Hell, Irwin even surfed in khakis, being filmed doing so for a TV show on which he predictably spotted a deadly venomous snake underwater that he decided to grab and then put on his head.

Amusingly, Irwin’s love of khaki shorts ended up causing problems for his wife and kids years after his untimely death, with a TV executives having to hire a professional stylist for the family when it emerged they literally didn’t know what else to wear besides tan.

Something that’s kind of understandable when you consider that following his death, Irwin’s memory has been honoured, in part, by the wearing of khakis. Australia Zoo even gives people a discount for turning up in them.

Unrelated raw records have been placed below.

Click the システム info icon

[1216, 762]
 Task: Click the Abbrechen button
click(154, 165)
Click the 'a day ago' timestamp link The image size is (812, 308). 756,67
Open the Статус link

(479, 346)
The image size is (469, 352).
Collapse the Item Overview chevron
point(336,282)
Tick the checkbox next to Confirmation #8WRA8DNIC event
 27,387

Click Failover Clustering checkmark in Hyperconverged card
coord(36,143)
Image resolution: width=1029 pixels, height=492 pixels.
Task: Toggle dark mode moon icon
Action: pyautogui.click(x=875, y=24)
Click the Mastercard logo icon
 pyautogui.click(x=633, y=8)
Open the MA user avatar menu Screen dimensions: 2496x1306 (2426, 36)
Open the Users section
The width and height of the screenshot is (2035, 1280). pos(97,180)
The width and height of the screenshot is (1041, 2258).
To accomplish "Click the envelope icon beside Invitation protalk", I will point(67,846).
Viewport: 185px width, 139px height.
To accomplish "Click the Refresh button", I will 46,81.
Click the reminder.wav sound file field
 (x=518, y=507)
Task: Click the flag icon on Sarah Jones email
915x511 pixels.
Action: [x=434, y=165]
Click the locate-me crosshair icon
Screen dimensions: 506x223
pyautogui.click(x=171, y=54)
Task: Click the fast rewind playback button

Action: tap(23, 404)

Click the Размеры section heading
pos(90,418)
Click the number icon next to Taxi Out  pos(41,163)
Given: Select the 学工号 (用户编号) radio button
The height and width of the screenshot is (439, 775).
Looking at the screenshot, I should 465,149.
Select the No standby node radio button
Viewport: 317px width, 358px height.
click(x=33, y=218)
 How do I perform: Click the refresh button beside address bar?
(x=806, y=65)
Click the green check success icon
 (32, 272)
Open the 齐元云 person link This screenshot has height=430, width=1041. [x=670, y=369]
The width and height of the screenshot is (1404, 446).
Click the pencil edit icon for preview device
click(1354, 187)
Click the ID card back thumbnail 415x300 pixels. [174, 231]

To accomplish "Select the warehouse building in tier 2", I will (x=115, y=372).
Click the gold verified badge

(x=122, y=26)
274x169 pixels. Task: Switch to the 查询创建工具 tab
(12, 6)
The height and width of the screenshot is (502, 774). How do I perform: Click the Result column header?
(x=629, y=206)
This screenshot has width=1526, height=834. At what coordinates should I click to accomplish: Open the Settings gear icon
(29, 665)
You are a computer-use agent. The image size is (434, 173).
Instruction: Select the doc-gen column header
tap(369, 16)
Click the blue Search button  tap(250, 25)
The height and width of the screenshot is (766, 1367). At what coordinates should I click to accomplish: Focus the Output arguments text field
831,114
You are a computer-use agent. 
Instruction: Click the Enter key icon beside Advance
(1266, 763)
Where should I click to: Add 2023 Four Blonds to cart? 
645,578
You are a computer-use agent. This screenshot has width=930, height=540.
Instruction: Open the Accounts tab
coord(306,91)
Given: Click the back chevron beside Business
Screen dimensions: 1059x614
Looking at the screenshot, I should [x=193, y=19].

By far nothing sums up the complete and utter lack of fucks Irwin gave about anything beyond animals and his family though is that shortly after his death the then Prime Minister of Australia offered to give him a State Funeral. Something normally reserved for important dignitaries and heads of state, not men who wrestled crocodiles for a living. Though if we’re honest, we kind of wish it was.

However, Irwin’s own father firmly rejected the offer, telling the PM that Steve would have preferred to be remembered simply as, in his words, “an ordinary bloke“. Also, we can’t imagine a staunch supporter of the environment like Irwin would have approved of that amount of money being spent parading his corpse through the streets when it could be spent on other stuff like, we don’t know, protecting Australia’s wildlife. Something we always figured it was pretty clear was Irwin’s only real motivation in life but we guess it’s hard for politicians to avoid using something like the death of a beloved national treasure for their own political machinations. We mean, if they really wanted to honour his memory they could have passed legislation to protect wildlife or get eaten by a crocodile.